STATED TASK: Turn the part of the records that opens with the line containing "Where should I click to: Click 'This" and closes with the line containing "should pyautogui.click(x=659, y=136).", both lines included, into a numbered list with blank lines left out.

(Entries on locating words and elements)

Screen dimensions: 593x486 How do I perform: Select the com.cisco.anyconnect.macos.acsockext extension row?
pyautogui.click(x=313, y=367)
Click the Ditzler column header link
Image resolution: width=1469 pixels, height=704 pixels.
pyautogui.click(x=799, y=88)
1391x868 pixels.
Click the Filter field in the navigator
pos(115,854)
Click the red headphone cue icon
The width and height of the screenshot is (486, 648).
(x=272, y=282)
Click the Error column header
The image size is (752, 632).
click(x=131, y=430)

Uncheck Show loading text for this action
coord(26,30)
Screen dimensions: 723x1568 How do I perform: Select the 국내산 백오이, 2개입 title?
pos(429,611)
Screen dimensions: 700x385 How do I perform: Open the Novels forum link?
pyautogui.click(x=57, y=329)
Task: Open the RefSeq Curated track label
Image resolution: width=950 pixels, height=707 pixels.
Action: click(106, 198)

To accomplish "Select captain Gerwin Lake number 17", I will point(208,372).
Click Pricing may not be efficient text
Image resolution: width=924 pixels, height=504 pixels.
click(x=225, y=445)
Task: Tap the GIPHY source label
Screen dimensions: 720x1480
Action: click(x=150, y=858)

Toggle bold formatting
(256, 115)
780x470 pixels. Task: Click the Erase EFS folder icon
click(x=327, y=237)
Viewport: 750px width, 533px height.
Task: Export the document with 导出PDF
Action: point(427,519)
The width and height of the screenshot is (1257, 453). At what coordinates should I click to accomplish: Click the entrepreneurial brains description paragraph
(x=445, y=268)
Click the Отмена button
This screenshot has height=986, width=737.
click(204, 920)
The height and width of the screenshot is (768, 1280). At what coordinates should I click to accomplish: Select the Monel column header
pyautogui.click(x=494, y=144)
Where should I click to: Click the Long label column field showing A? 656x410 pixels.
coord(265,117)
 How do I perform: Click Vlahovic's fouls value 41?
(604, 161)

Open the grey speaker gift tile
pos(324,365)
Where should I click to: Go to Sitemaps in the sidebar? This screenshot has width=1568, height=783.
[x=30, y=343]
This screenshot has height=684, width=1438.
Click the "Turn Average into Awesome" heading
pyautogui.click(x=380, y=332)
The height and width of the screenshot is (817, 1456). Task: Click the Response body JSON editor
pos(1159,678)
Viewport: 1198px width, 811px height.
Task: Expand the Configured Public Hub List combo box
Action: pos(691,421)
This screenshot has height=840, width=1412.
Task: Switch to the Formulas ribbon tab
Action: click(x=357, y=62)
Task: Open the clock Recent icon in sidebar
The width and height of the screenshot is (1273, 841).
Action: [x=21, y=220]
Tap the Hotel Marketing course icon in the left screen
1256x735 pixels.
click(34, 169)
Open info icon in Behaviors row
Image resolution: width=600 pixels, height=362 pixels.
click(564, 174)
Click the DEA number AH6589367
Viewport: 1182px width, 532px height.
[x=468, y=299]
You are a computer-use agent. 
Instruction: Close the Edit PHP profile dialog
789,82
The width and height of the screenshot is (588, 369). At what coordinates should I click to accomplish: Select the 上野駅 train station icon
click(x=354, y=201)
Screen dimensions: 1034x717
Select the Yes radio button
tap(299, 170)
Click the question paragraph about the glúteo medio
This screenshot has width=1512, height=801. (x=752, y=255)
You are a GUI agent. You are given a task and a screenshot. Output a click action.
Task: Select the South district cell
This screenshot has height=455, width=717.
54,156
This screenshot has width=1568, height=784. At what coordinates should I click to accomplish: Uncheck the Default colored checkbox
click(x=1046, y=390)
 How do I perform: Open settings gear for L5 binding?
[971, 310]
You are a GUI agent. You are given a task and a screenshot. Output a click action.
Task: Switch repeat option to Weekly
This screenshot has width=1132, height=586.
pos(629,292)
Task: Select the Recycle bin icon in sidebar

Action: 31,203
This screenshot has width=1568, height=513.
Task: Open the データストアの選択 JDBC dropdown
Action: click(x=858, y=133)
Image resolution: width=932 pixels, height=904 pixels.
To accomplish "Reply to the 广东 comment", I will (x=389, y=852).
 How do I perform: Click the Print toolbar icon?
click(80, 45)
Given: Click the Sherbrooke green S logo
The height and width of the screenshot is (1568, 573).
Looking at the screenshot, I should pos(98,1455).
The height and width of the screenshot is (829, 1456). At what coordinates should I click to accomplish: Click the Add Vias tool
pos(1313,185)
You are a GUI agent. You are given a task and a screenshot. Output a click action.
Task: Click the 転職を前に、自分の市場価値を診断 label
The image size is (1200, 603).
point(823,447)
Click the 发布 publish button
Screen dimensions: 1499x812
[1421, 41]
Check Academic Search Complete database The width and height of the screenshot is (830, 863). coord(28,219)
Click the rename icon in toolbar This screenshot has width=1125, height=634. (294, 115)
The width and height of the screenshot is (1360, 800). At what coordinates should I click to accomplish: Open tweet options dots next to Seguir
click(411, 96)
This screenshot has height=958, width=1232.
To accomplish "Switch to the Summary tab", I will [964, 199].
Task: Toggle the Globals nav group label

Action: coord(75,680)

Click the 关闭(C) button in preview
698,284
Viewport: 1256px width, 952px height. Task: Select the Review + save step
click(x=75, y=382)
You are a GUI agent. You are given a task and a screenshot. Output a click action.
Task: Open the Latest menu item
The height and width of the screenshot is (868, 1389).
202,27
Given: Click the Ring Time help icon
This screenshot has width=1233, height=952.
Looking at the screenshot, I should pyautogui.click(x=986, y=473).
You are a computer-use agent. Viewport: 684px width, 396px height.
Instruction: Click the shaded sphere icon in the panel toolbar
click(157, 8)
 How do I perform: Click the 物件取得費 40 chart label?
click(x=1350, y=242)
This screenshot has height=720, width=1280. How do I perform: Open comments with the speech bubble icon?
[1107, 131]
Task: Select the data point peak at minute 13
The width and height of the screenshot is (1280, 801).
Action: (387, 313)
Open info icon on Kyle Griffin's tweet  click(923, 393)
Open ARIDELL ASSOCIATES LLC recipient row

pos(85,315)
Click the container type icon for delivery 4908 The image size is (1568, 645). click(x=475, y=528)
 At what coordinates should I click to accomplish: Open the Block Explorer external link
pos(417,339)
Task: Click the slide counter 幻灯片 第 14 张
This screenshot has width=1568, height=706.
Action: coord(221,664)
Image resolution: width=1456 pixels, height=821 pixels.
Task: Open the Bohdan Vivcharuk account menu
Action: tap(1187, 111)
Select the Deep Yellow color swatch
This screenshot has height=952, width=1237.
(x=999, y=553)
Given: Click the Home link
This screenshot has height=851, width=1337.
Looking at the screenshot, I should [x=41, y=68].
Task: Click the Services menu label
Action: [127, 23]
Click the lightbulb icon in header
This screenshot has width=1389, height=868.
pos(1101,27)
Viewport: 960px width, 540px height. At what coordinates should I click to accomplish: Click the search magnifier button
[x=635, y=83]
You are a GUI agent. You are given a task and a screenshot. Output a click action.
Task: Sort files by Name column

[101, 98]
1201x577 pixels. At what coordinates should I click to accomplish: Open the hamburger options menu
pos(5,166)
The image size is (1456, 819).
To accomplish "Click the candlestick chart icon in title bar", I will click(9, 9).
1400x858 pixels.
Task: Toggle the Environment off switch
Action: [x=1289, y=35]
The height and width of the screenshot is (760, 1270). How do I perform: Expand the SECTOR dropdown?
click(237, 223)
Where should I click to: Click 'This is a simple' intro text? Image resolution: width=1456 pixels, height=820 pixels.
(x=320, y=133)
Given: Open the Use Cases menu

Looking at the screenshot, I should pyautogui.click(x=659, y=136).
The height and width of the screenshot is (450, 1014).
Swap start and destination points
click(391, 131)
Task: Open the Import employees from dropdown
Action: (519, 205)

EXPECTED ANSWER:
1. Where should I click to: Click 'This is a simple' intro text? Image resolution: width=1456 pixels, height=820 pixels.
2. (x=320, y=133)
3. Given: Open the Use Cases menu
4. Looking at the screenshot, I should pyautogui.click(x=659, y=136).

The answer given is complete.